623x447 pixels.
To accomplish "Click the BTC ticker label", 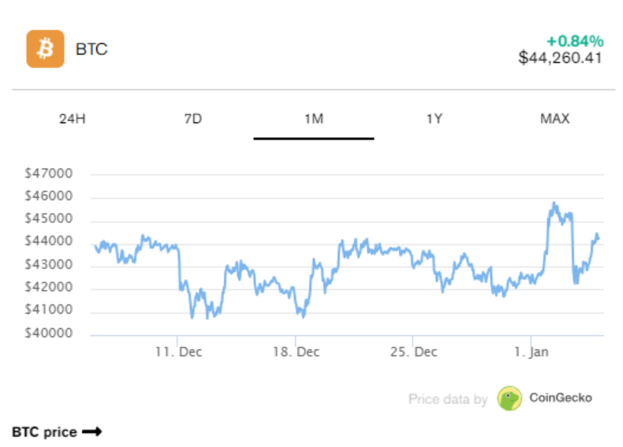I will pyautogui.click(x=91, y=49).
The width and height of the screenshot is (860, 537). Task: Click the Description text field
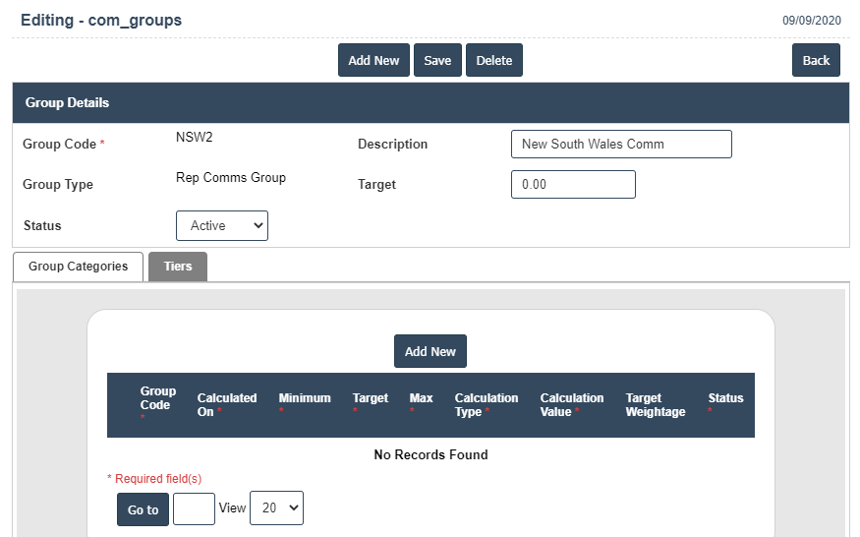point(621,144)
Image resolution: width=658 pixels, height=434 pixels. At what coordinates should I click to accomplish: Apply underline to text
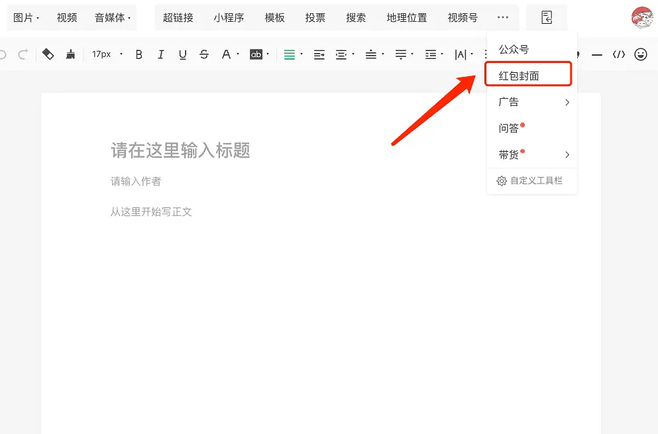tap(182, 54)
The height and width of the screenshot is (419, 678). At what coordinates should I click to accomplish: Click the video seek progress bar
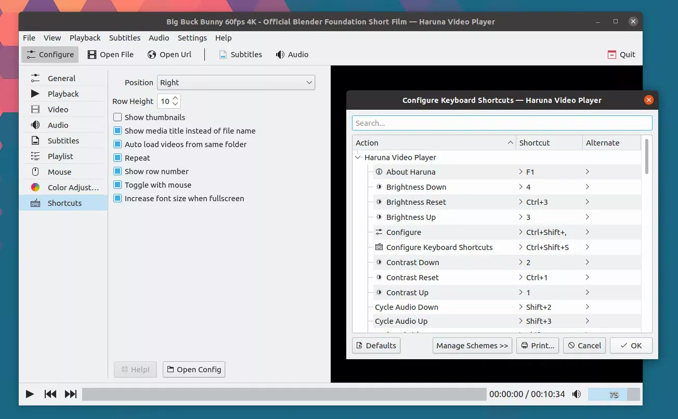pos(283,394)

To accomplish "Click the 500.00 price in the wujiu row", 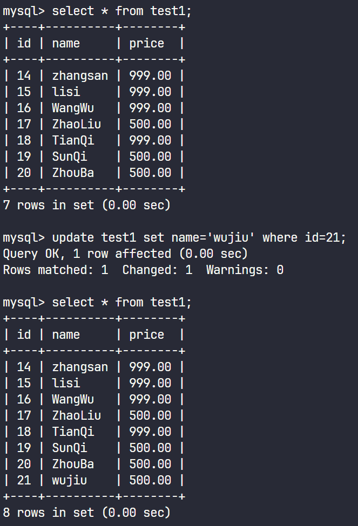I will (150, 480).
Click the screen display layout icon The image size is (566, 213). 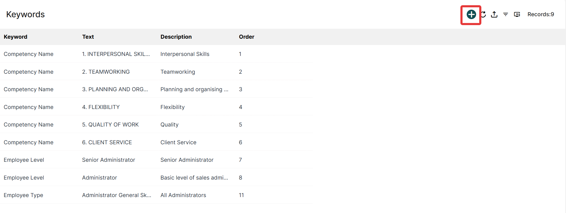pyautogui.click(x=517, y=14)
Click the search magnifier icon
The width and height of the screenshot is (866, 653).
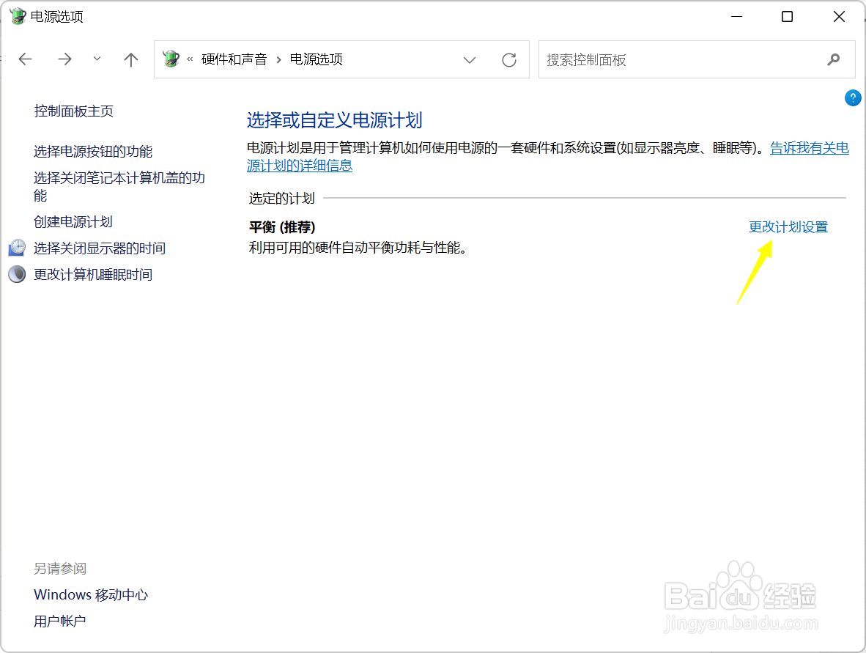pos(834,59)
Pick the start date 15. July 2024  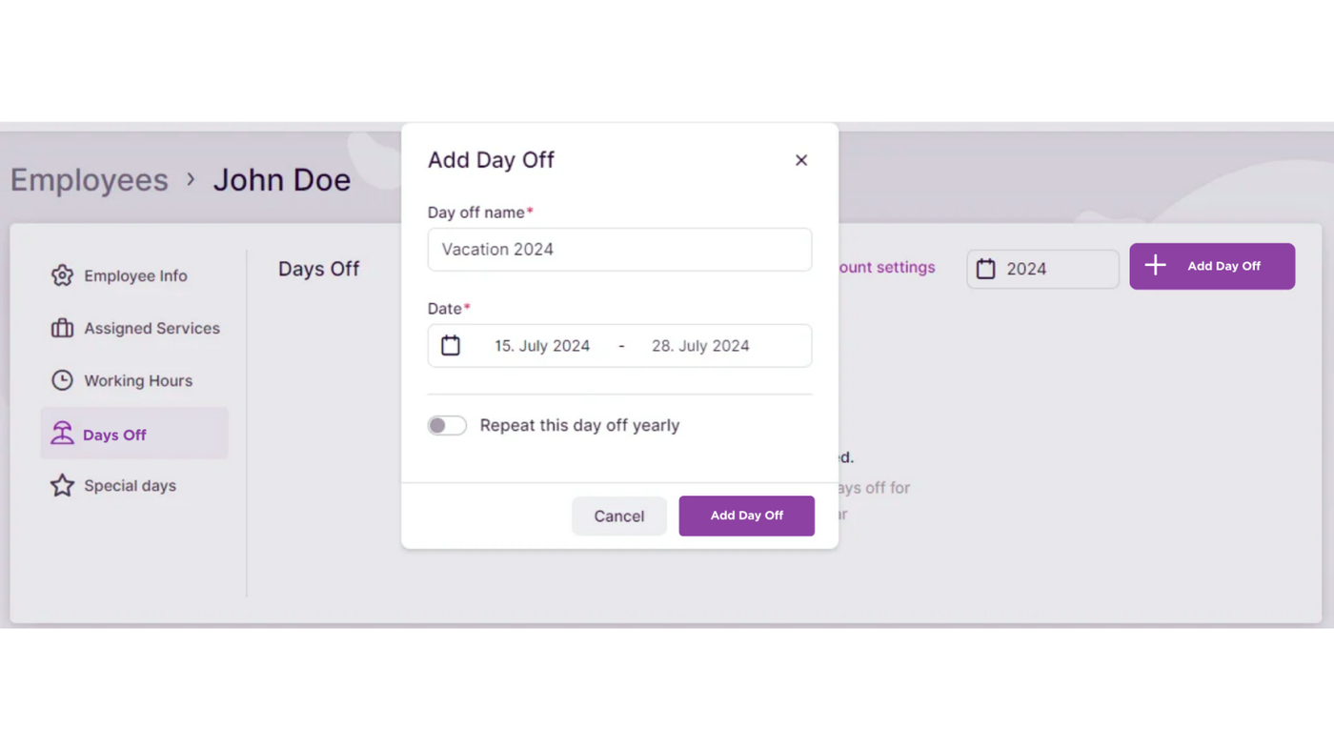[541, 346]
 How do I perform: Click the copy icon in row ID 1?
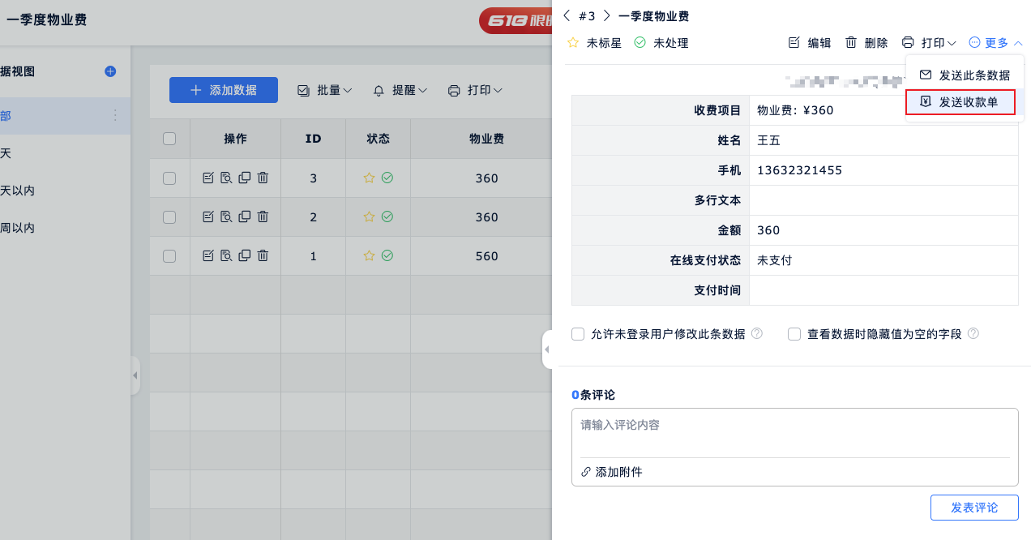click(x=245, y=256)
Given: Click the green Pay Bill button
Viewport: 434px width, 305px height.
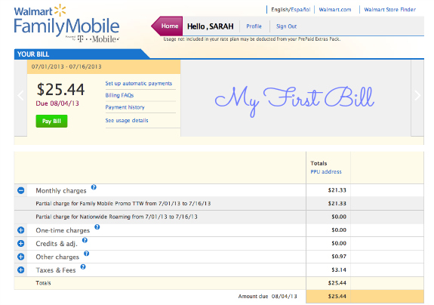Looking at the screenshot, I should click(x=51, y=121).
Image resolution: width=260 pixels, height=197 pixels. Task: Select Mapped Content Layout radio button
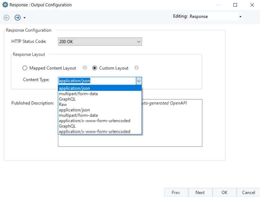click(25, 68)
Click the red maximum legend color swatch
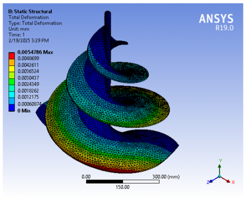This screenshot has width=246, height=199. pyautogui.click(x=12, y=56)
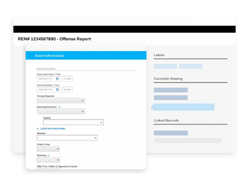Select highlighted item under Currently Viewing

(x=183, y=107)
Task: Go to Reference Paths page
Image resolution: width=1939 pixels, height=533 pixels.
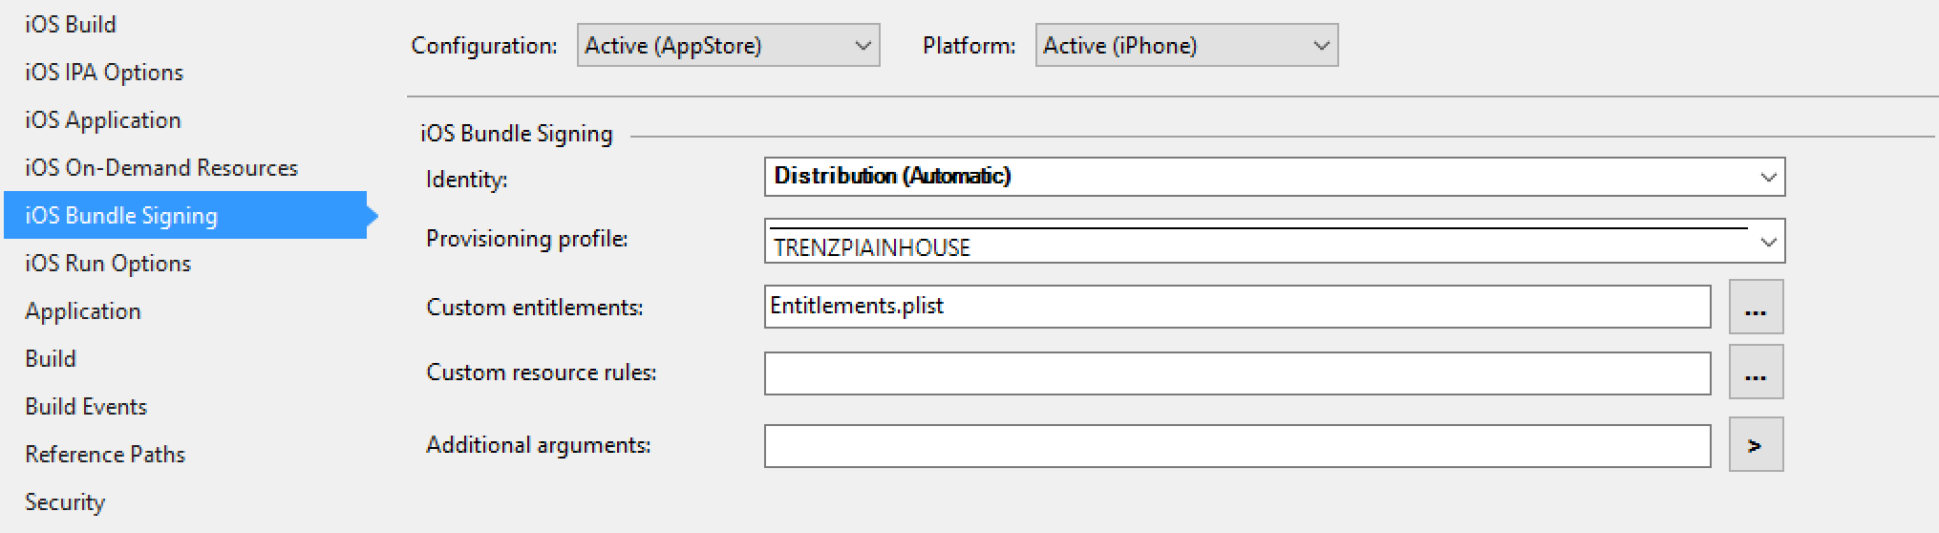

Goal of the exercise
Please write out, exactly, every line from the line with "Task: Go to Reference Paths page" through the final line of the data above, leaving out pictures.

Exercise output
Task: Go to Reference Paths page
Image resolution: width=1939 pixels, height=533 pixels.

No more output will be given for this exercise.